Therapy of murine leukemia with cyclophosphamide and immune Lyt-2+ cells: cytolytic T cells can mediate eradication of disseminated leukemia.

Abstract

Several animal models have been developed in which the adoptive transfer of specifically immune syngeneic T cells has been shown to mediate the eradication of established tumors. In adoptive chemoimmunotherapy (ACIT) of disseminated FBL leukemia with cyclophosphamide and immune T cells, the major effector T cell has been shown to be a noncytolytic Lyt-1+2- T cell that mediates its therapeutic effect without the participation of CTL. Because studies in other models have suggested that CTL can mediate an anti-tumor effect, the efficacy of Lyt-2+ T cells rendered highly cytolytic before adoptive transfer in ACIT of disseminated FBL was examined.

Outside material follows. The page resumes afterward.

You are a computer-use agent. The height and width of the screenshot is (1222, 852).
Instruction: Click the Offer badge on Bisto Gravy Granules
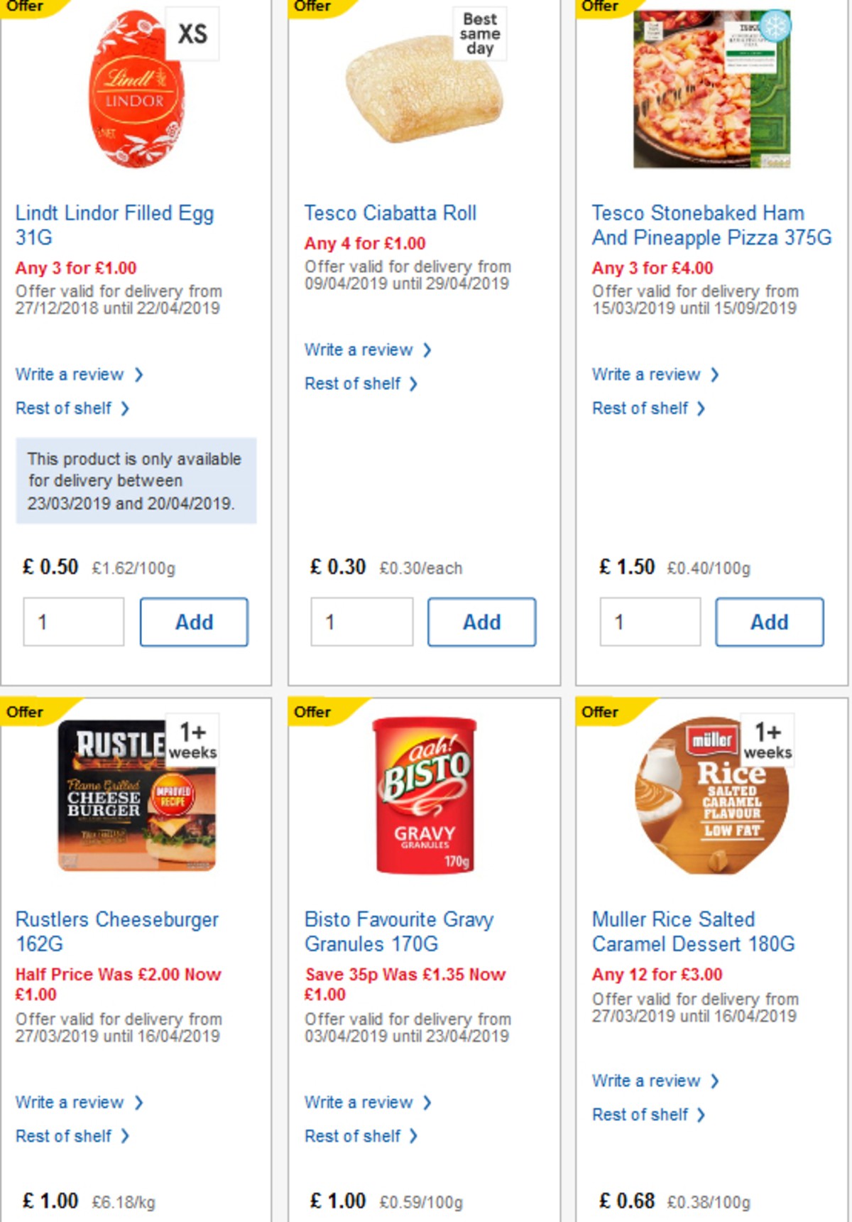tap(313, 712)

The results demonstrated that such CTL had a detectable but limited therapeutic effect in the treatment of FBL. Because this limited activity of transferred purified CTL might have reflected a requirement for helper T cells to produce IL 2 for promotion of the in vivo survival and proliferation of the CTL, the effect of administering IL 2 to tumor-bearing hosts after transfer of CTL was examined. A dose of IL 2 previously shown to induce in vivo proliferation of transferred T cells rendered CTL that were minimally effective alone curative in ACIT of FBL leukemia. Thus, either lymphokine-producing T cells or the lymphokines produced by these cells are necessary for the full expression of the in vivo therapeutic potential of CTL.